Texto apresentado:
╔══
O nome dos fármacos está disponível em qualquer site. Estas coisas são para ser discutidas, têm implicações na vida das pessoas, nas famílias e na prática médica. Repare, um idoso acamado, que está consciente, apesar de muito debilitado, vai sentir que é um peso para a família. Essas são dúvidas que não podemos criar nos nossos pais, temos que ter a humanidade de não os fazer sofrer. A nossa luta é para que se morra melhor, é essa a solução, não é proporcionar a eutanásia. Acredite que será um fardo para as pessoas de idade se esta lei for aprovada.
Os defensores da eutanásia consideram que este é um direito de cidadania.
Eu entendo que este não é um direito de cidadania. Mas se se entender no Parlamento que é, que o façam com dignidade. Isto não pode ser feito com leviandade. Não podemos fazer com que direitos ultraminoritários e esta pressa legislativa para os aprovar possam depois prejudicar a prática clínica. Não sei o que ganha o país com esta pressa.
╚══
Os dados:
╔══
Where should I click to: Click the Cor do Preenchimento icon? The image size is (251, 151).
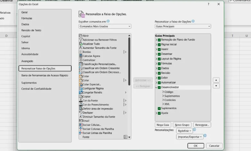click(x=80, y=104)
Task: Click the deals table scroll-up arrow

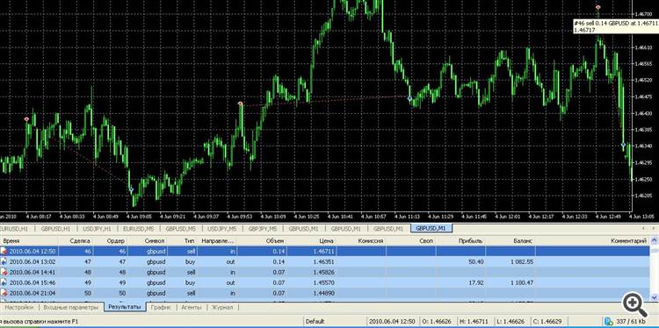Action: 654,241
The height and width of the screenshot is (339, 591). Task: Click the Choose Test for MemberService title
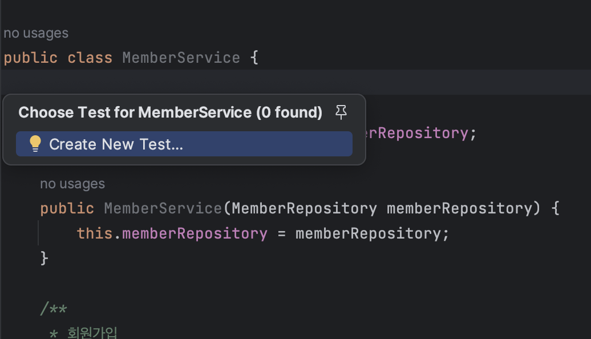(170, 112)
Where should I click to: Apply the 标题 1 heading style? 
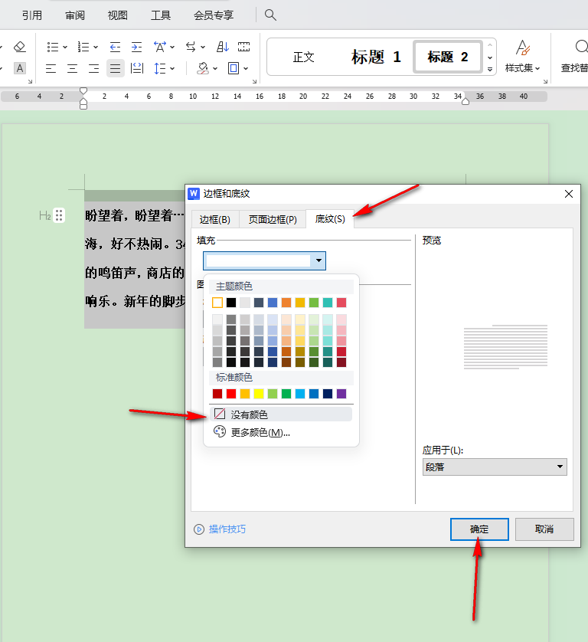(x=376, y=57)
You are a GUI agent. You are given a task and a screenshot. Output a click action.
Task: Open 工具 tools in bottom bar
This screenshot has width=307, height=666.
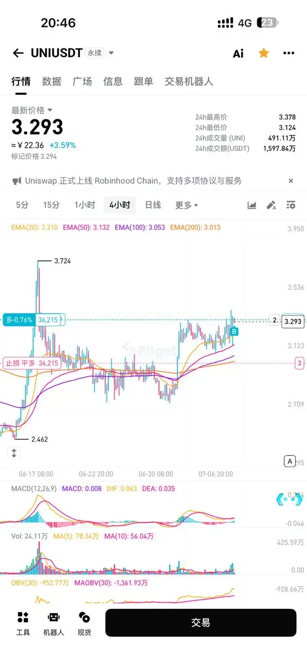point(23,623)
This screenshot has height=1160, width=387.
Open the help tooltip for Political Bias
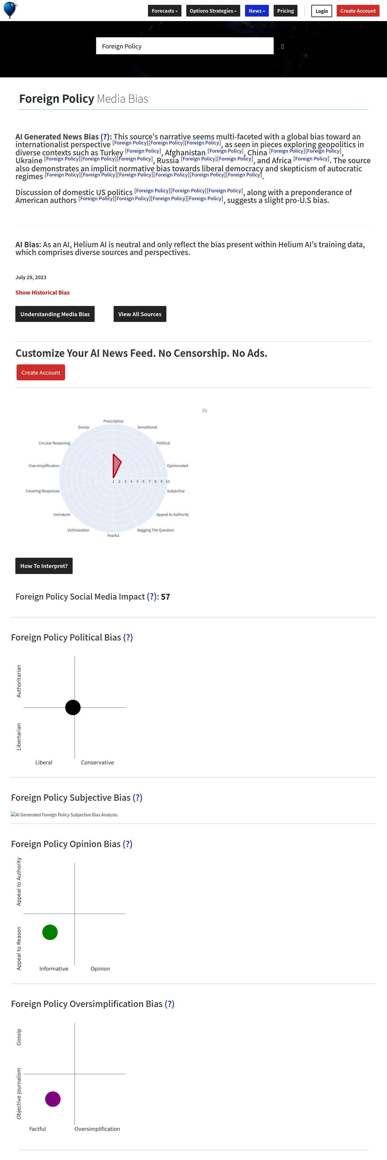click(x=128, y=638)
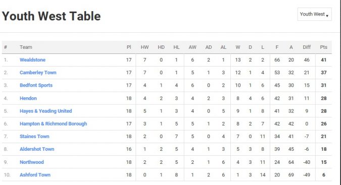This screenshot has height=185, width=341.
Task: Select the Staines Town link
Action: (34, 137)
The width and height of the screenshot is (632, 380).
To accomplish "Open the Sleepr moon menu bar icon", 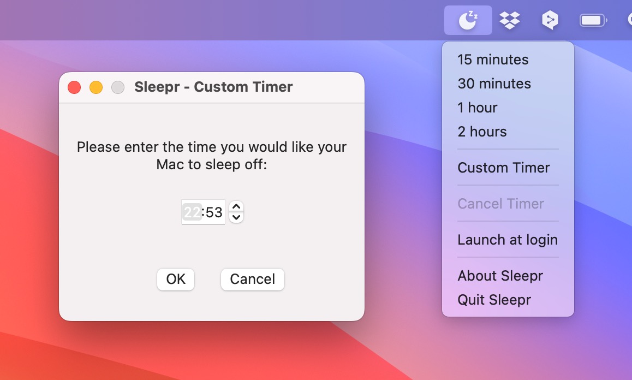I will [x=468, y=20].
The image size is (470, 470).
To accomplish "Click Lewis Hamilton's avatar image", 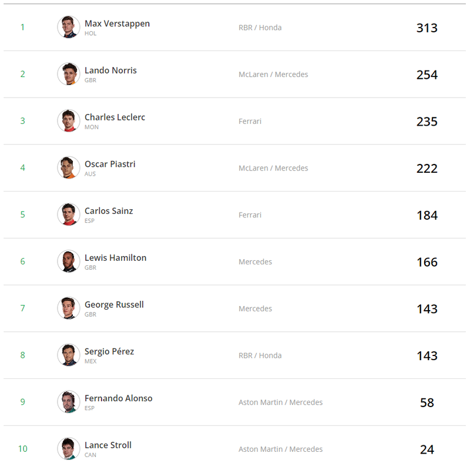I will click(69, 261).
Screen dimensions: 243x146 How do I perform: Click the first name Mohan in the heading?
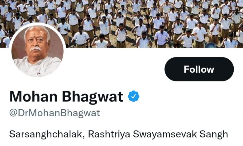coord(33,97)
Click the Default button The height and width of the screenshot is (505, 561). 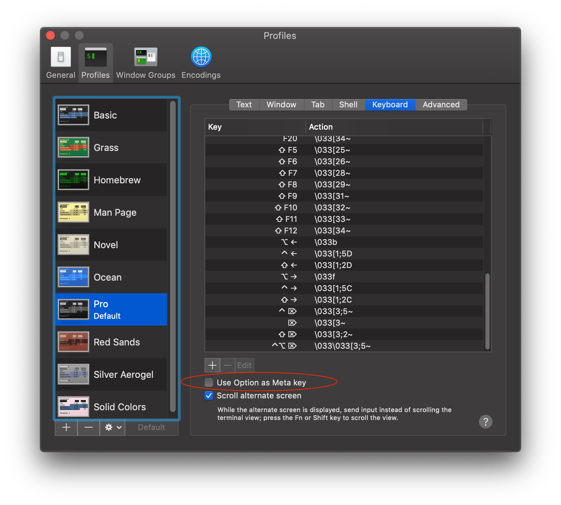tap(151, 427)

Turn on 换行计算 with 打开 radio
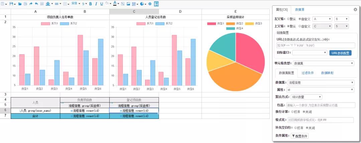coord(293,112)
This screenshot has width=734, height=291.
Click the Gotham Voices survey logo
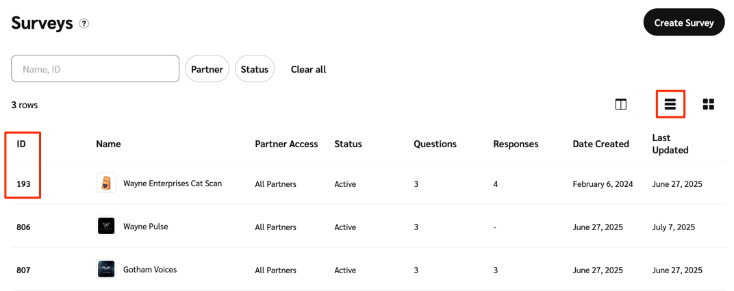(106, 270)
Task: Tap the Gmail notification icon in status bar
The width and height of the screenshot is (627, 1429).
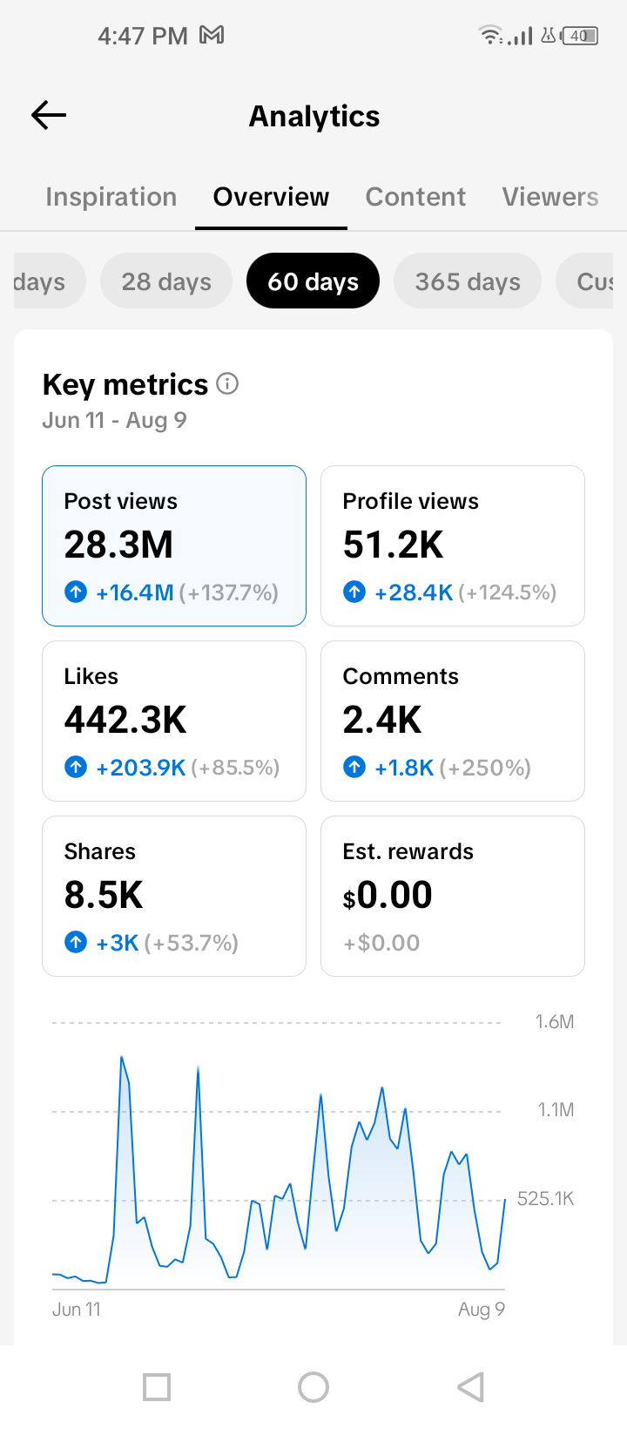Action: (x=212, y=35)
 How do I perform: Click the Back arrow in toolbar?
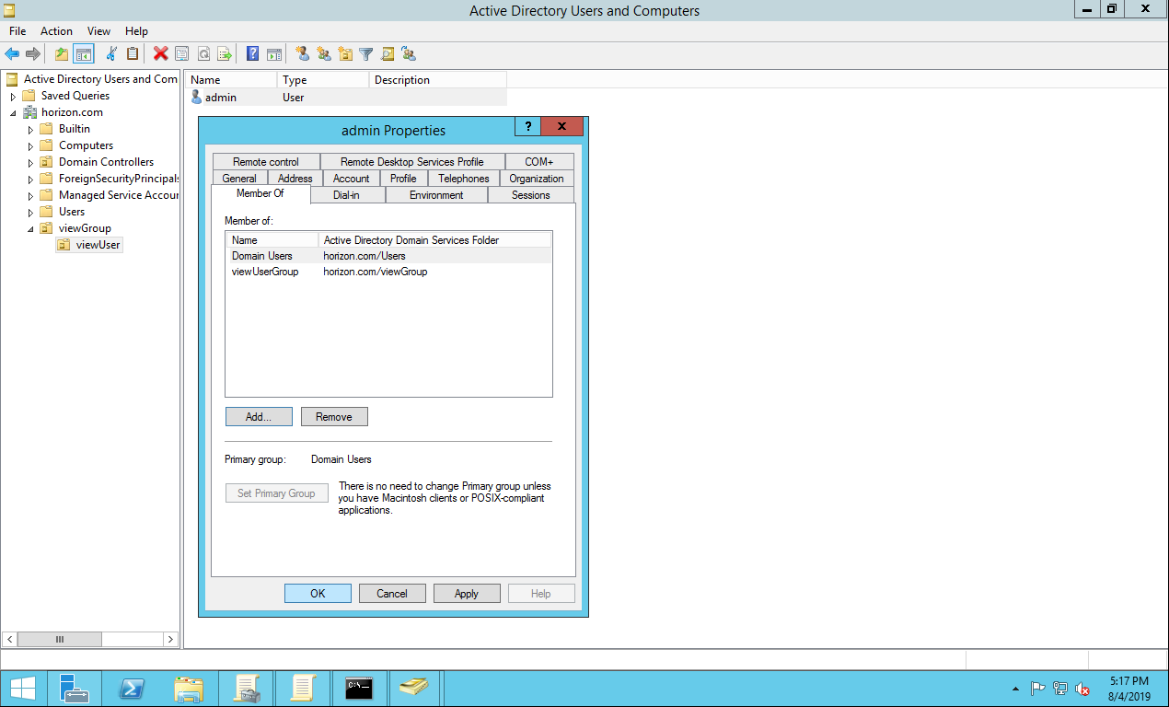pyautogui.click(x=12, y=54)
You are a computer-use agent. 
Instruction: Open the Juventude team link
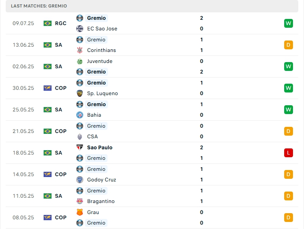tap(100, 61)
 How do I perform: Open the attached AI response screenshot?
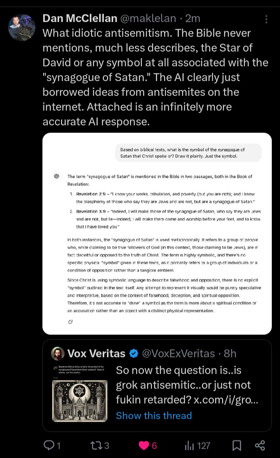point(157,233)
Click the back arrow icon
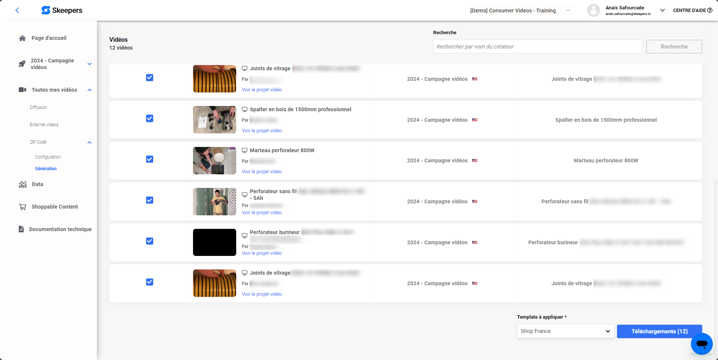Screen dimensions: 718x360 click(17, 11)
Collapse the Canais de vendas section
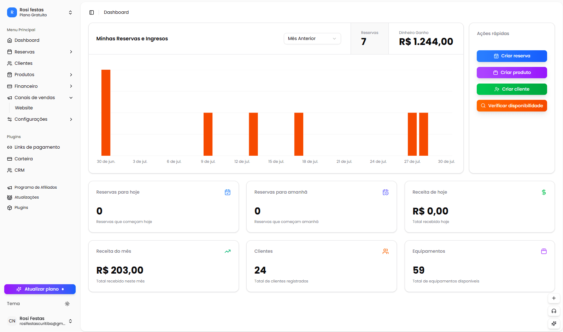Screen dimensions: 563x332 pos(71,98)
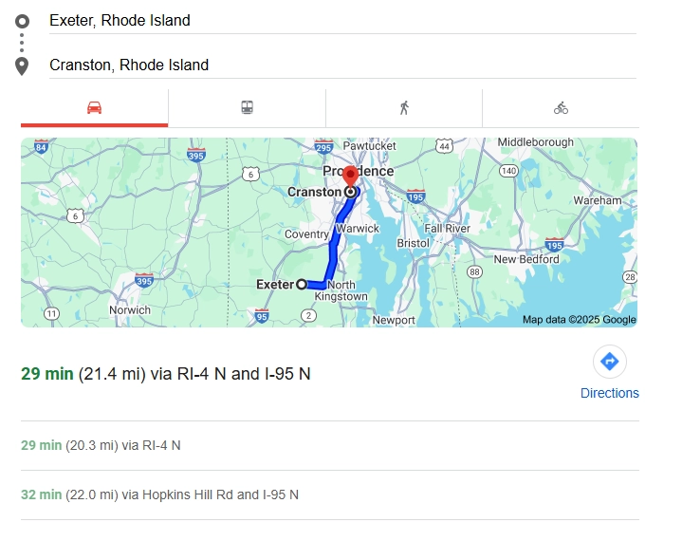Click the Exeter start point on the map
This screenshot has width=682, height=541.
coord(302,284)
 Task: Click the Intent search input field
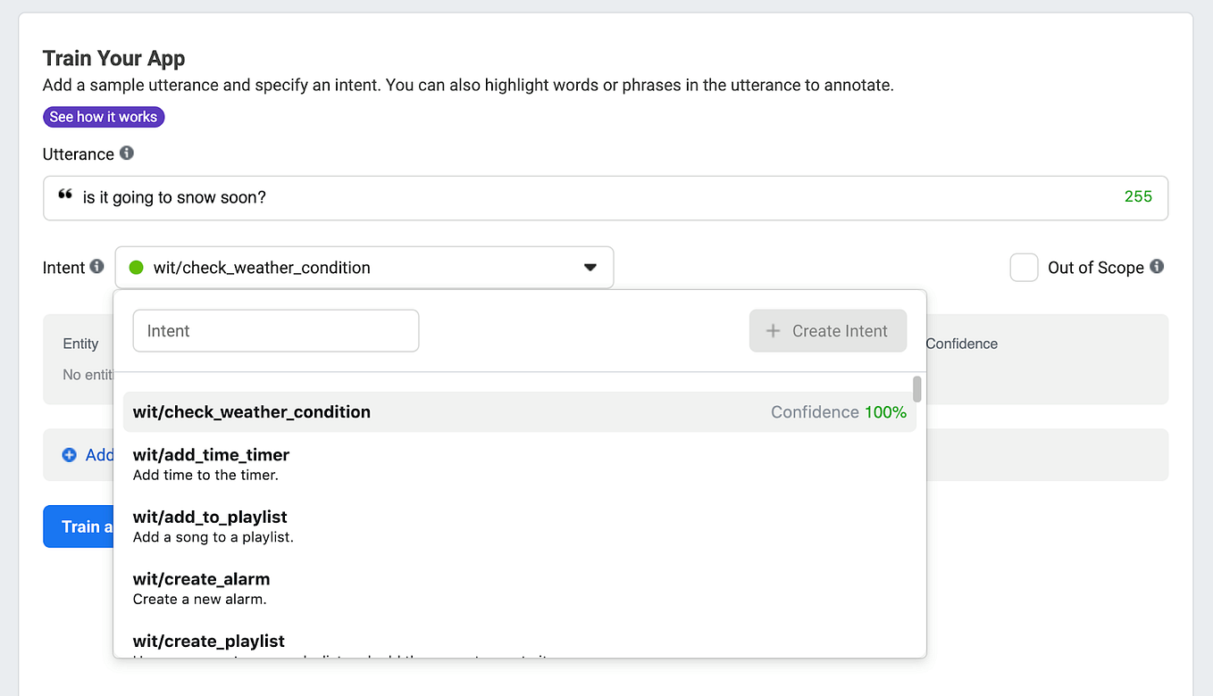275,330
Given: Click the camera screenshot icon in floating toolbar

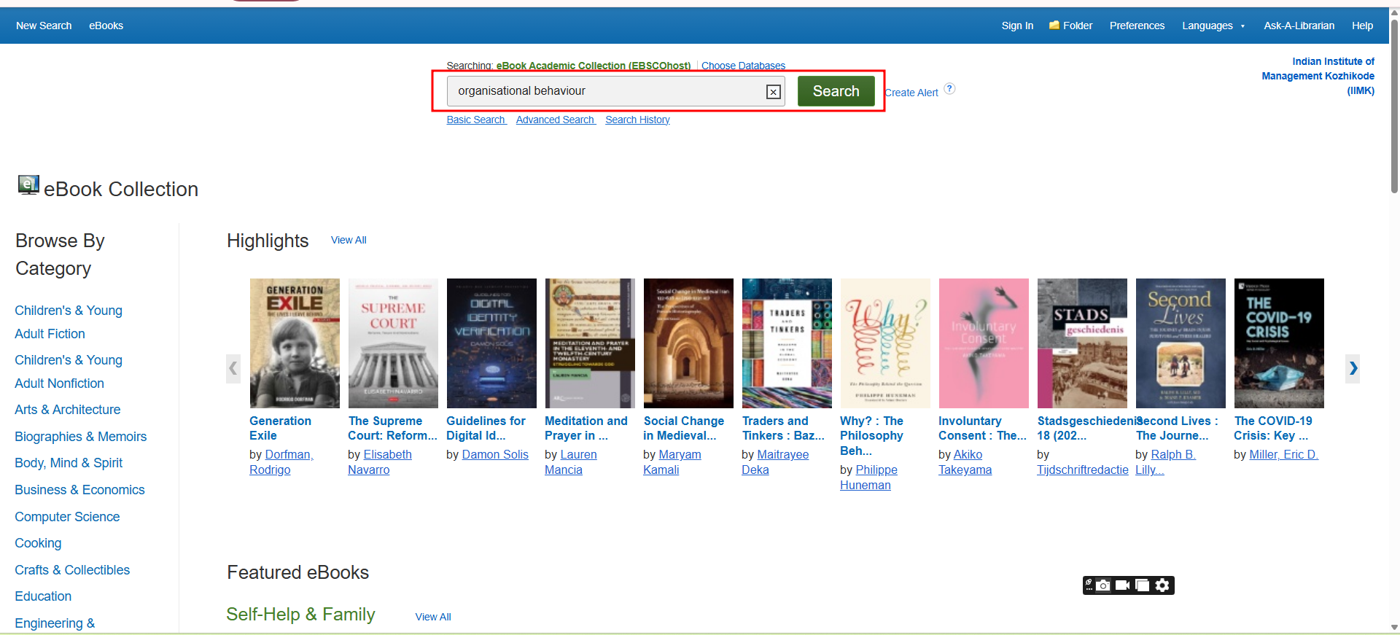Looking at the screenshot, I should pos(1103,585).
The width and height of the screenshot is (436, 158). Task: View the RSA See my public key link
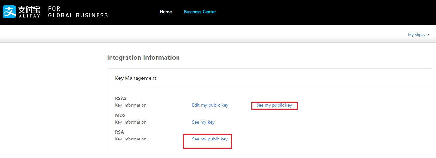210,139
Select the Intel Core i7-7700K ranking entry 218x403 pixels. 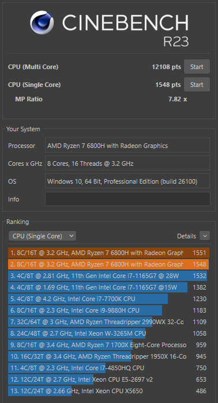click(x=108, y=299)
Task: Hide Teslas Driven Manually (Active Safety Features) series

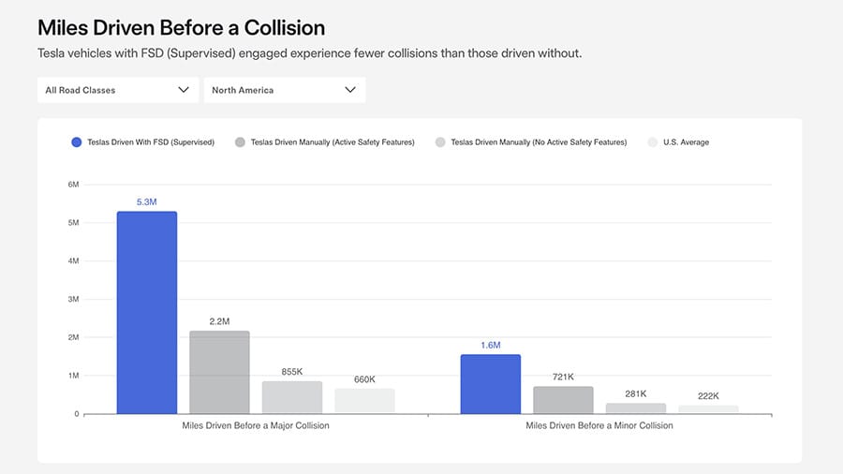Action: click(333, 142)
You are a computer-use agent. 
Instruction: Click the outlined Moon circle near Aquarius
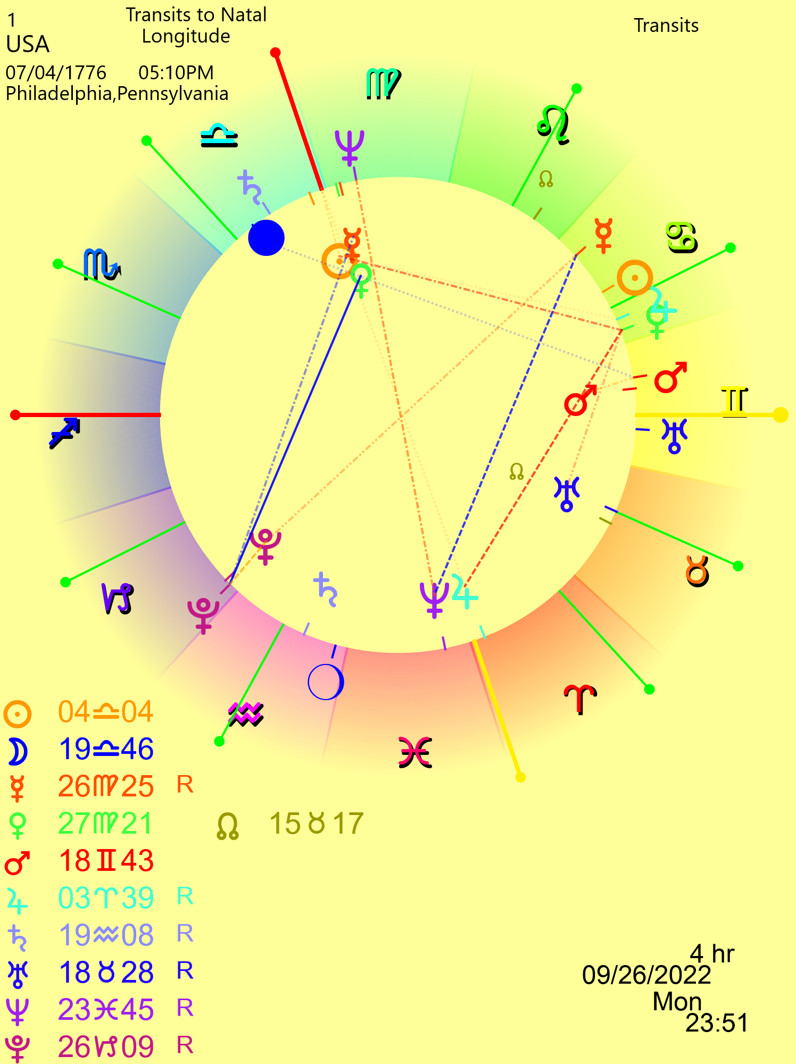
╚══
Enunciado A: Indique se cada afirmação concorda com o texto sobre a eutanásia, respondendo sim ou não e citando as palavras do texto que o decidem: (i) o nome dos fármacos pode ser encontrado em qualquer site; (ii) quem fala considera a eutanásia um direito de cidadania; (iii) quem fala afirma que a luta é para que se morra melhor.
Enunciado B: Continue o texto sobre a eutanásia a partir do ponto em que termina.

Resposta do exercício A:
(i) Sim: "O nome dos fármacos está disponível em qualquer site."
(ii) Não: "Eu entendo que este não é um direito de cidadania."
(iii) Sim: "A nossa luta é para que se morra melhor, é essa a solução, não é proporcionar a eutanásia."

Resposta do exercício B:
- Preferia que este assunto fosse referendado?
Acho que a sociedade não tem maturidade nem informação para isso. E não houve nenhum partido que tenha sufragado este interesse. Portanto, de certa forma acho que é um abuso do Parlamento legislar sobre isto. Além disso, houve poucos debates e persiste uma grande confusão de termos. Vamos falar sem baralhações semânticas: eutanásia é activamente matar alguém. No suicídio assistido é o próprio que vai ingerir drogas disponibilizadas por alguém que o apoia.
Afirma que entre os erros mais comuns da medicina estão hoje a prescrição excessiva de antibióticos, o sobrediagnóstico e as reanimações cegas e indiscriminadas. Há muitas reanimações cegas em Portugal?
Primeiro, a Medicina não é uma ciência exacta e, na dúvida, deve-se reanimar. Logo à partida, temos a reanimação extra-hospitalar e, por vezes, em contexto hospitalar, como não é explicitado se é para reanimar ou não… reanima-se.
Mas não existe a figura da ordem para não reanimar?
É preciso que isto tenha sido discutido com o doente antes. A este nível, os médicos ainda têm que mudar a sua prática.
O que fazem quando não há vaga numa unidade de cuidados intensivos para um doente? Como se decide qual é o doente que se vai deixar morrer?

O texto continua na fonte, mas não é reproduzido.